I don’t understand why it would hurt so much if just once in His life, He used a megaphone. But He never does. I find this infuriating. But what happens when I put a note in the God-box is that the phone rings, or the mail comes; and I hear from Him that way.


And a few days later, just when I was losing faith, the phone rang. A sober friend named Tom had just returned from Hawaii and told me about a group of people he’d met there. They were members of Alcoholics Anonymous, and so on a daily basis they tried to turn their wills and their lives over to the care of God, as each of them understood God. Some of them loved Jesus; some were Jews; some turned to the same mountain the first natives had bowed to before. Some were Buddhists and did not have the sense of a personal God, and so turned their wills and lives over to the care of Good Orderly Direction, or to the Group of Drunks. I like to think that some even turned to Howard, who can be kind of a generic god for agnostics, a big warm caring galoot of divine presence  Howard, as in, “Our father, who art in Heaven, Howard be thy name.” Anyway, Tom reported over the phone that this group of Hawaiian drunks had a meeting whose topic was about the 3rd Step, about letting go, and the name of this meeting was Drop the Rock. The Drop the Rock meeting was based on the understanding that left to our own devices, we  as a species  tend to lug these big rocks around. They are the rocks of our concerns. Everytime we get up, we reach down for our big rock and then we lug it out the door, down the stairs, and roll it into the back seats of our cars. Then after we drive someplace, we open the back door, get out our rock, and carry it with us, wherever we go. Because it’s our rock. It is very important to us and we need to keep it in sight. Also, someone could steal it.


So these Hawaii drunks suggest that you practice dropping the rock. That you put it down, on the ground at your feet. And that you say to God, to Mary, to Pele, Jehovah, Jesus, or Howard: “Here. I’m giving you the rock. YOU deal with it.”


When I heard this, I realized that more than anything, I wanted to put down my rock. My psychic arms ached from carrying it. I got my note out of the God-box, and I re-read it, and then I folded it back up and said to God, “Here. Look at me  I am putting down the rock. It’s in your hands now. RSVP.”


Maybe it’s about turning one’s attention from what’s holding us enthralled. Maybe it gives us a little room and a sense of fresh air, and with that comes some kind of healing breath.

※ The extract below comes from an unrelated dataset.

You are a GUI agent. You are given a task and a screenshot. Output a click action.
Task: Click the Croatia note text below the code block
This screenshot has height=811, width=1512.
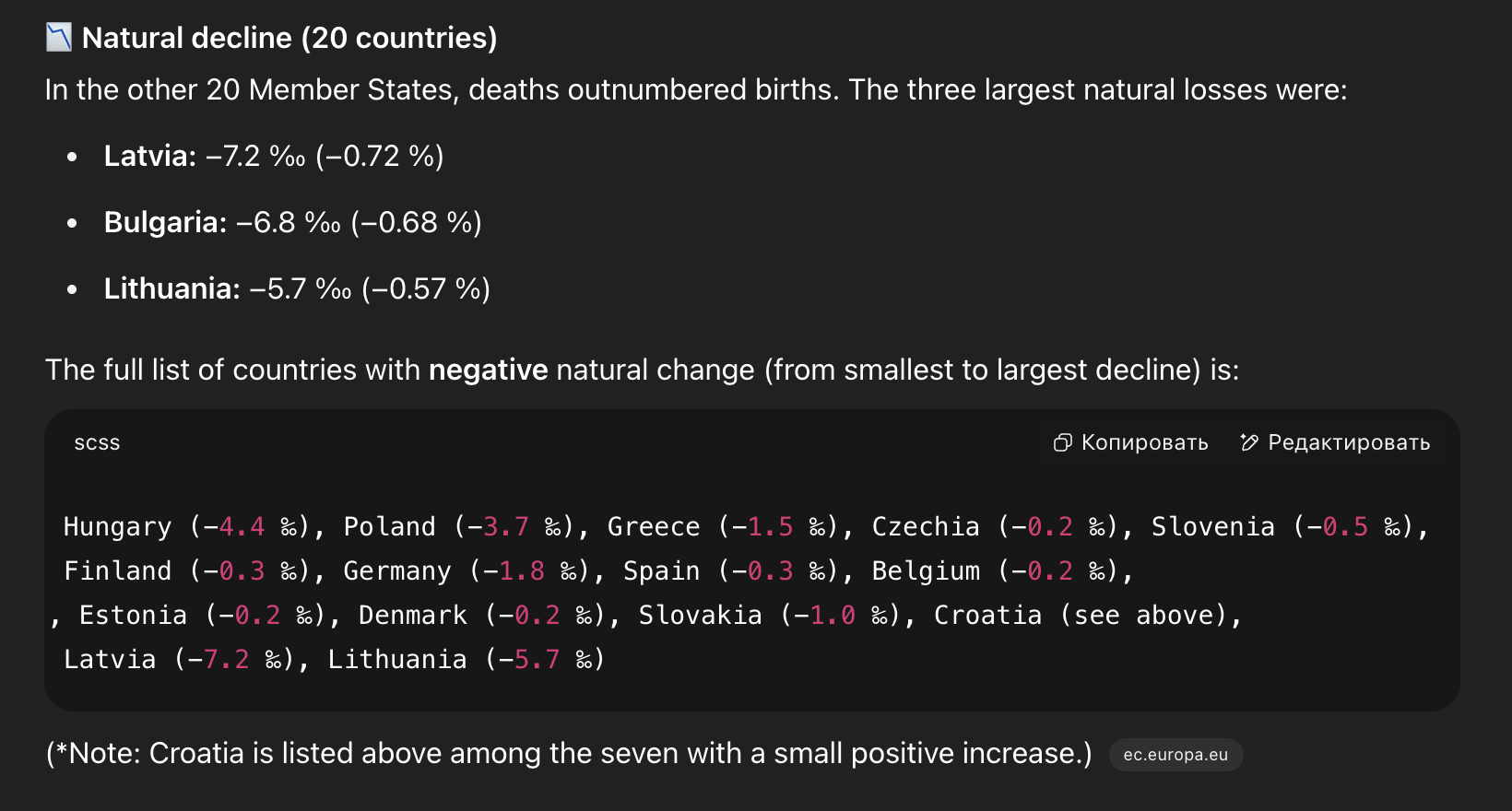pyautogui.click(x=569, y=754)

Maybe it gets us to stop looking in the one direction where we think the mountain is going to rise up before us, and so instead, with our minds free to wander and bob, we notice pathways and even airy glades we hadn’t see before. I do not have any idea how it works, only that two weeks later, I woke up from a very clear and specific dream, and I smiled in joy, even though I was full of fear, because I knew I was going to keep the baby. And I did, and we have been abundantly provided for every step of the way.


Over the years I’ve used brown paper bags and pockets: I’ve used rivers, a leather Native American pouch. I have buried my notes in the ground; I have thrown them into fires, but I usually use the same box I used when I was pregnant. That way, when I write a new note to God, I first get to take out old scraps of paper that held earlier problems, all of them grievious and unsolvable.


The other day I went to put a note in the box, about this guy with whom I have fallen in love, and I found a scrap of paper from last year, when Sam’s pediatrician couldn’t figure out why his bloodwork was so funky and had actually began to consult oncologists. The world, as you can imagine, came to a halt, and all I knew to do was to pray for courage and faith, and to put it in the God-box. A week or so later the doctor discovered that Sam is allergic to dust mites. That morning I took out the bit of paper on which I’d written Sam’s name, and turned my head towards the sky. I said, “Jesus, honey? I don’t even know where to start. I feel like You’re showing off again; so thank You. Thank You. And give my best to Howard.” Then I put the note back inside, so I’d find it again, and remember.